All the texts we have cited induce forgetfulness through a cluttered over-abundance of details. No one can remember everything was in Leopold Bloom’s drawer as described in the penultimate chapter of Joyce’s Ulysses. Given that what we have is a microcosm containing everything, no one can say what was in there (unless they have read the chapter several dozen times—though in that case we would be dealing with mechanical memorization, as when someone learns a poem by heart).
It may be argued that the forgetfulness produced by a text is transitory, a collateral effect, ascribable to considerations of interpretive economy. True, one cannot forget an existential tragedy by immersing oneself in a good novel (at best one’s distraction is of limited duration), but it is equally true that certain individuals claim to have dulled the ache of a painful memory by devoting themselves heart and soul to an engrossing task. Be that as it may, what a text does is not what Gesualdo had in mind when he laid out a series of impossible techniques for eliminating a particular item from our memory. Nevertheless, when we re-read the passage quoted in section 1.9.2, we realize that Gesualdo, without being aware of it, was describing metaphorically the way a text somehow makes us put into parentheses (in other words, forget, at least for as long as we continue reading) what it has no intention of speaking about.
A text in fact obscures that immense portion of the world it is not concerned with; it paints it over with a coat of whitewash; it substitutes for the images we have of the world those that belong exclusively to its own possible universe, so that, with Gesualdo’s “great care and mental effort,” it is the latter that are imprinted and remain dominant in our imagination. And still more so if we read the text (or look at it, if it is a visual text) as though we were isolating ourselves with it or in it “in the dark and quiet of the night,” in such a way that “the intense and vivid idea” of the fresh images “drives out the first Ideas.” A text, if it absorbs our attention, cancels the world that existed prior to the text, about which it is silent, to which it makes no reference, as if its discourse were “a great storm of winds, hail, dust, ruined buildings and places and temples, a flood that leaves everything in a state of confusion,” as if, with respect to the external world, it were “an Enemy … who, with a troop of armed companions, enters and passes impetuously among the places and with scourges, cudgels and other weapons drives out the likenesses, assaults the people, shatters the images, puts to flight through doors and windows all of the animals and animate persons who were in the places,” and finally presents us with another universe “clear, calm and quiet.”
We might analyze the various cultures of the past by considering the texts that helped eliminate a series of notions from their Median Encyclopedia. It was the rigoristic polemic of so many Fathers of the Church that led to the suppression of so many pagan texts, texts that the Renaissance would subsequently rediscover—irony of the processes of cancelation!—in the same monastic libraries where they had nonetheless been preserved.

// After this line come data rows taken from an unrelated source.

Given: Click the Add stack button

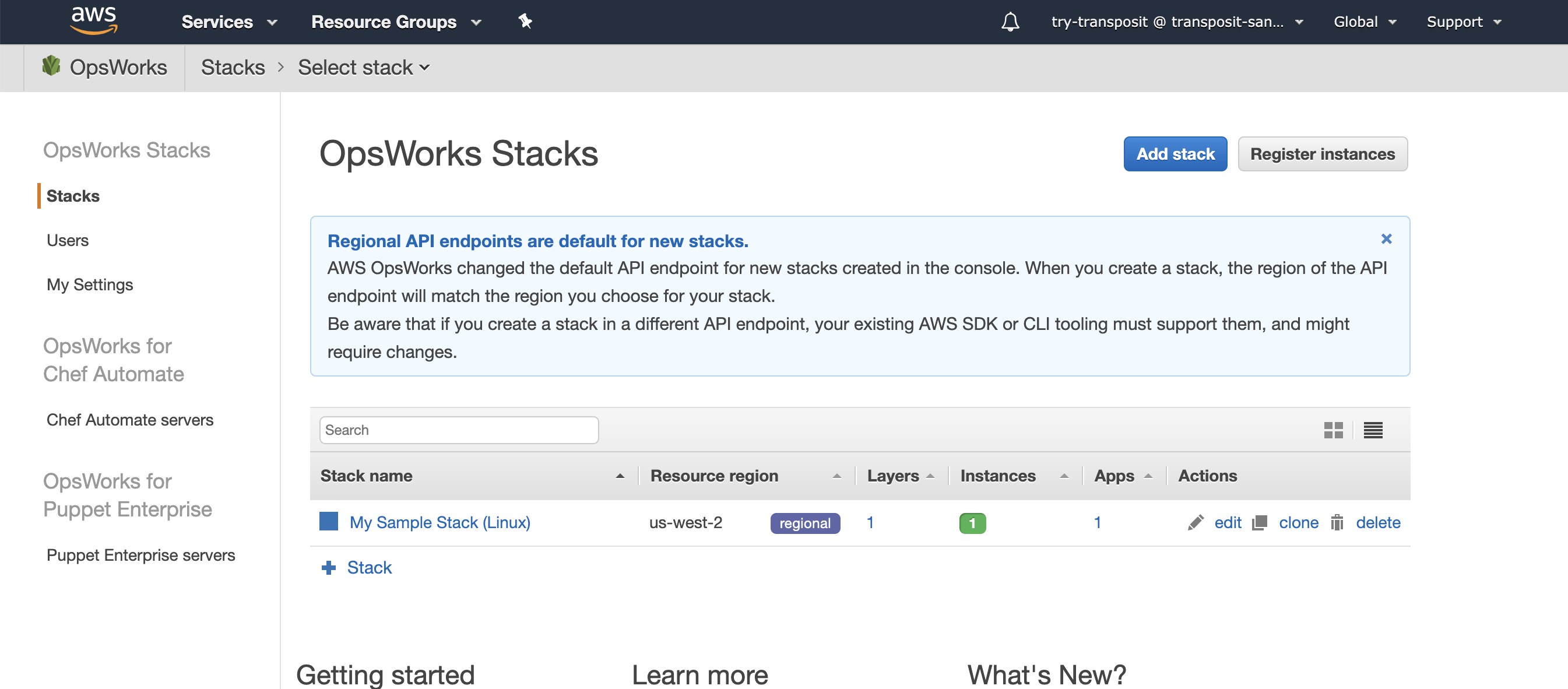Looking at the screenshot, I should [1175, 154].
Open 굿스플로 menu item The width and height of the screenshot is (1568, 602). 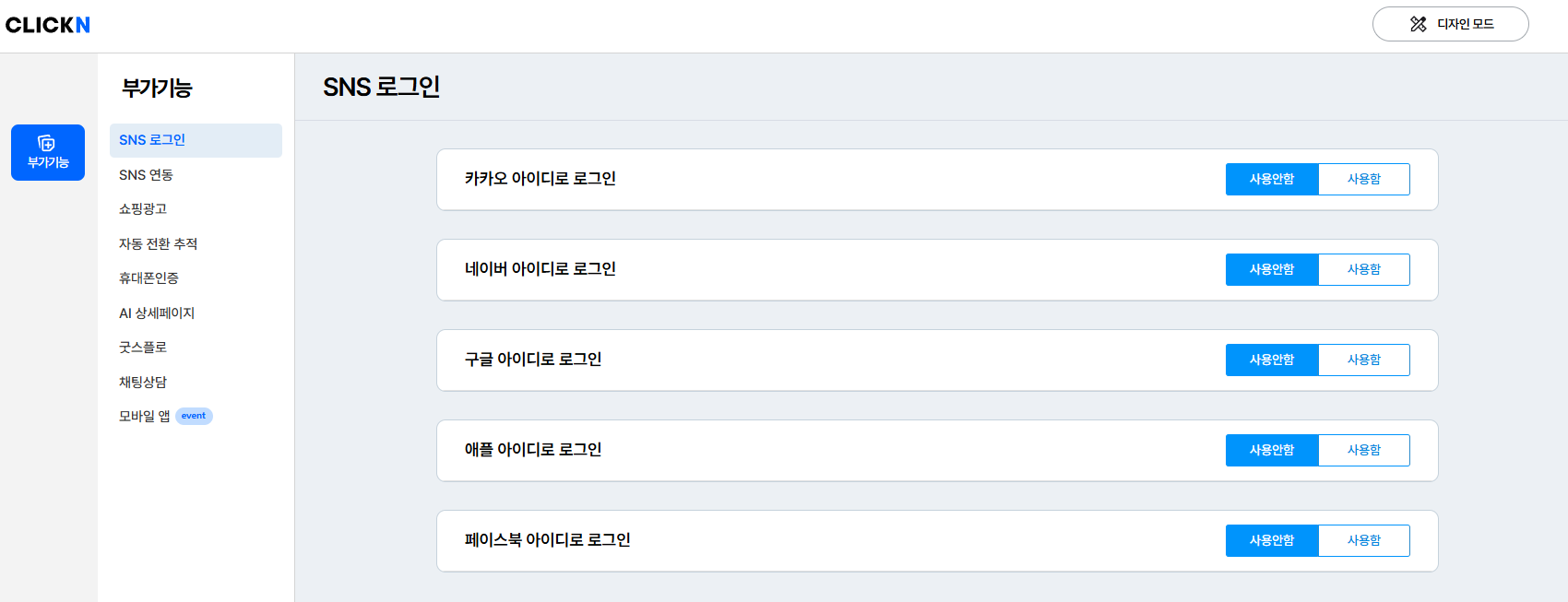[143, 348]
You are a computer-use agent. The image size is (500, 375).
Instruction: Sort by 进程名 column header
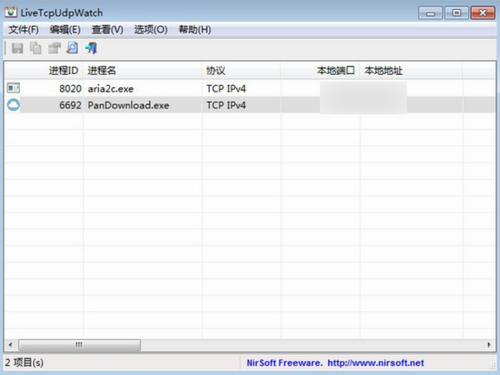(x=142, y=70)
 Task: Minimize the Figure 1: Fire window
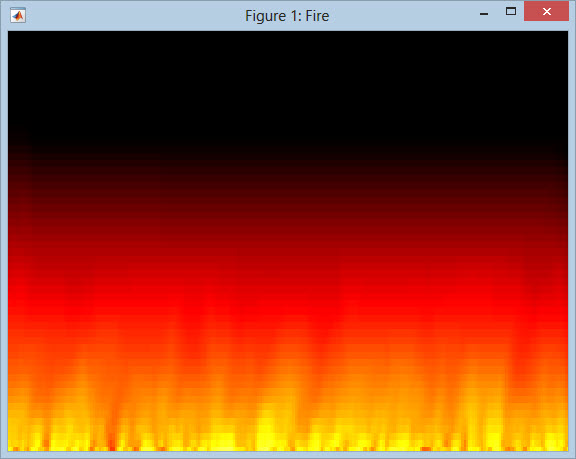tap(484, 14)
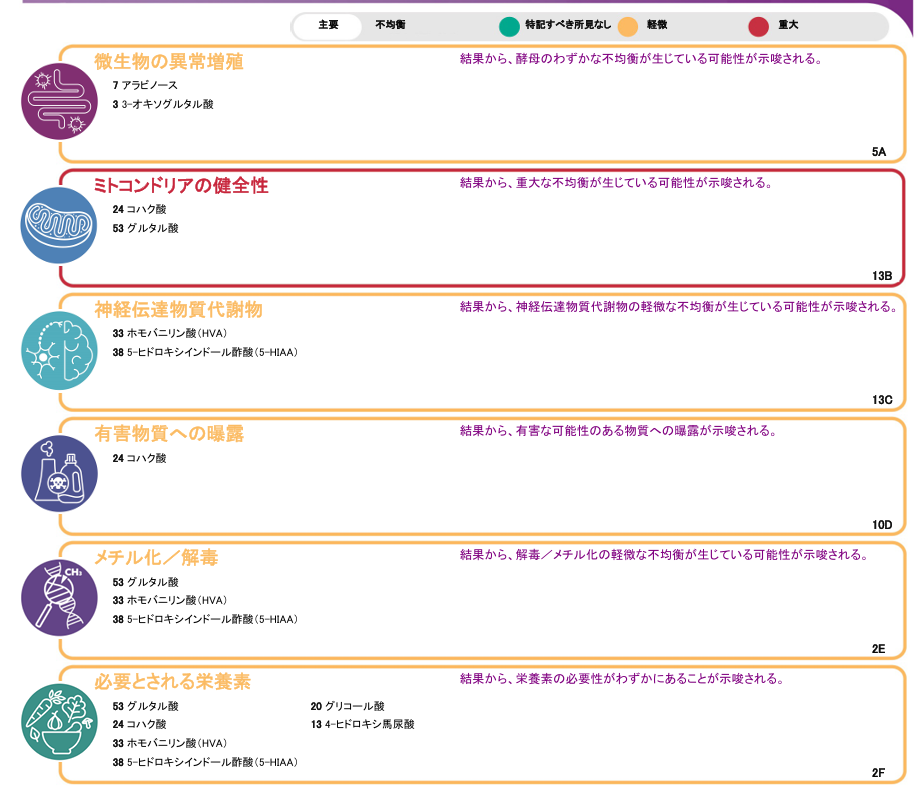Click the 有害物質への曝露 section title
This screenshot has height=797, width=919.
(169, 434)
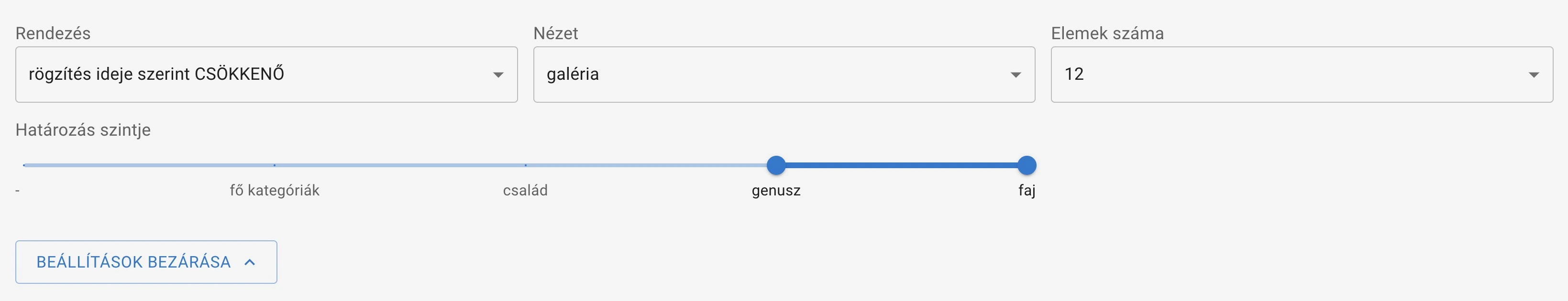Close settings with BEÁLLÍTÁSOK BEZÁRÁSA button

[x=146, y=262]
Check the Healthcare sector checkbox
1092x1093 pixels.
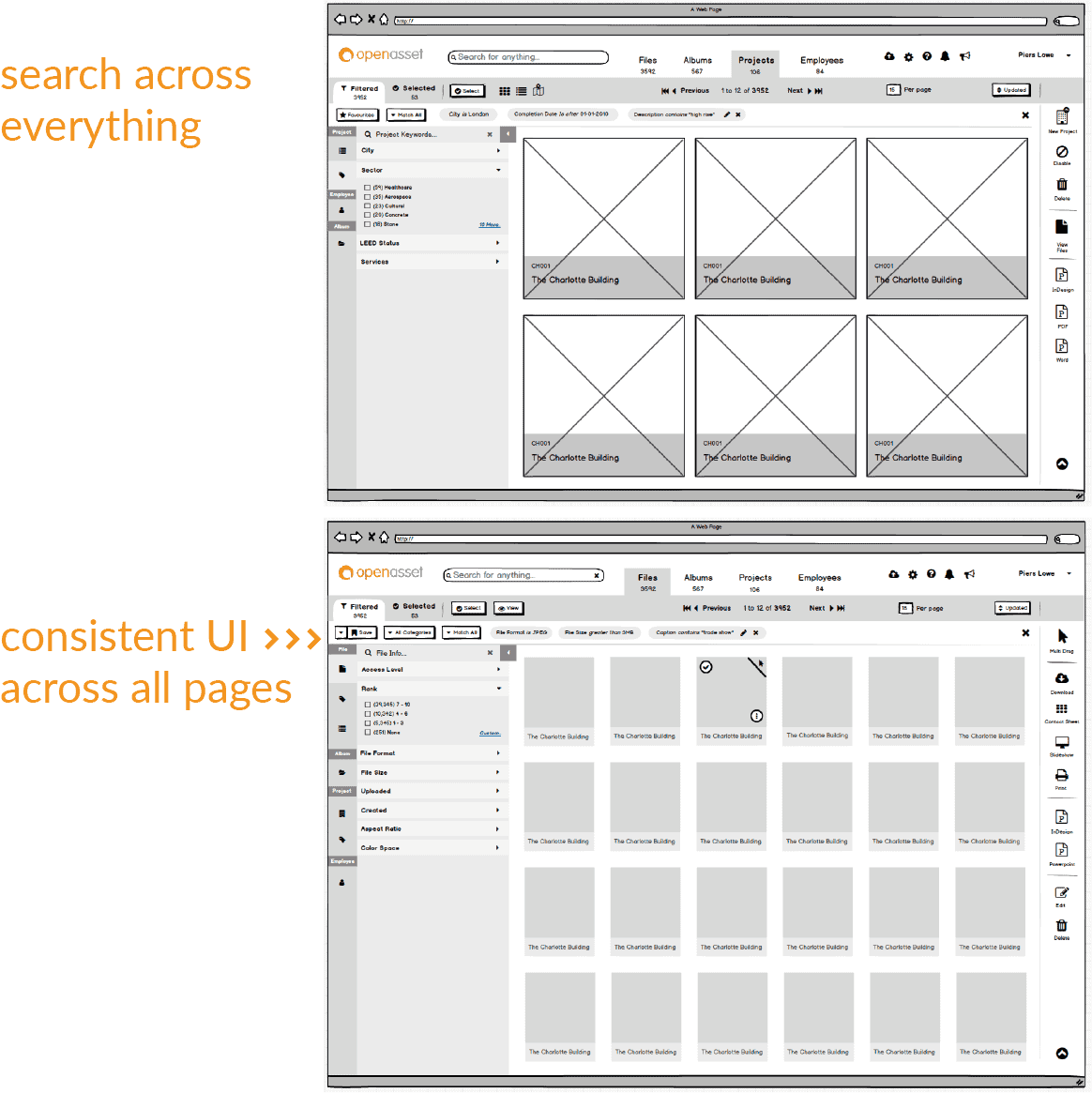click(x=367, y=188)
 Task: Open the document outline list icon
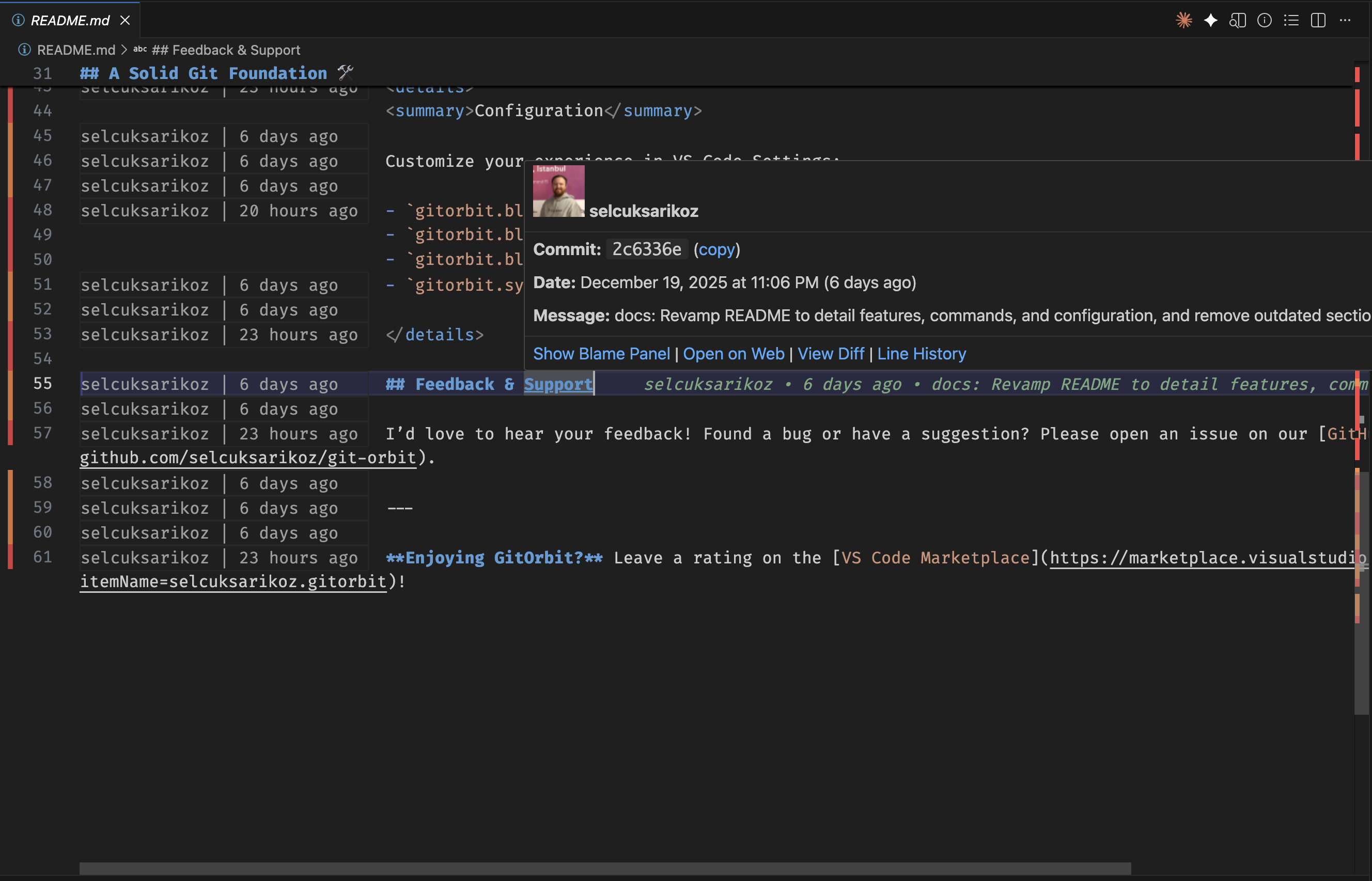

It was the excess of texts of histoire événementielle that led to the neglect of the data for a history of material relations, data that only at considerable cost subsequent schools of historiography were able to recover in the byways of the Maximal Encyclopedia.
To conclude, if cultures survive, one reason is because they have succeeded in reducing the weight of their encyclopedic baggage by placing so many notions in abeyance, thus guaranteeing their members a sort of vaccination against the Vertigo of the Labyrinth and the Themistocles/Funes complex.
The real problem, however, is not the fact that cultures pare down their encyclopedias (which is, in any case, a physiological phenomenon), but rather that what has been placed in abeyance can always be recovered. For this reason the regulatory idea of a Maximal Encyclopedia is a powerful aid to the Advancement of Learning—and having to confront ever and anon the Vertigo of the Labyrinth is often the price we must pay for calling into question the laziest of our ontologies.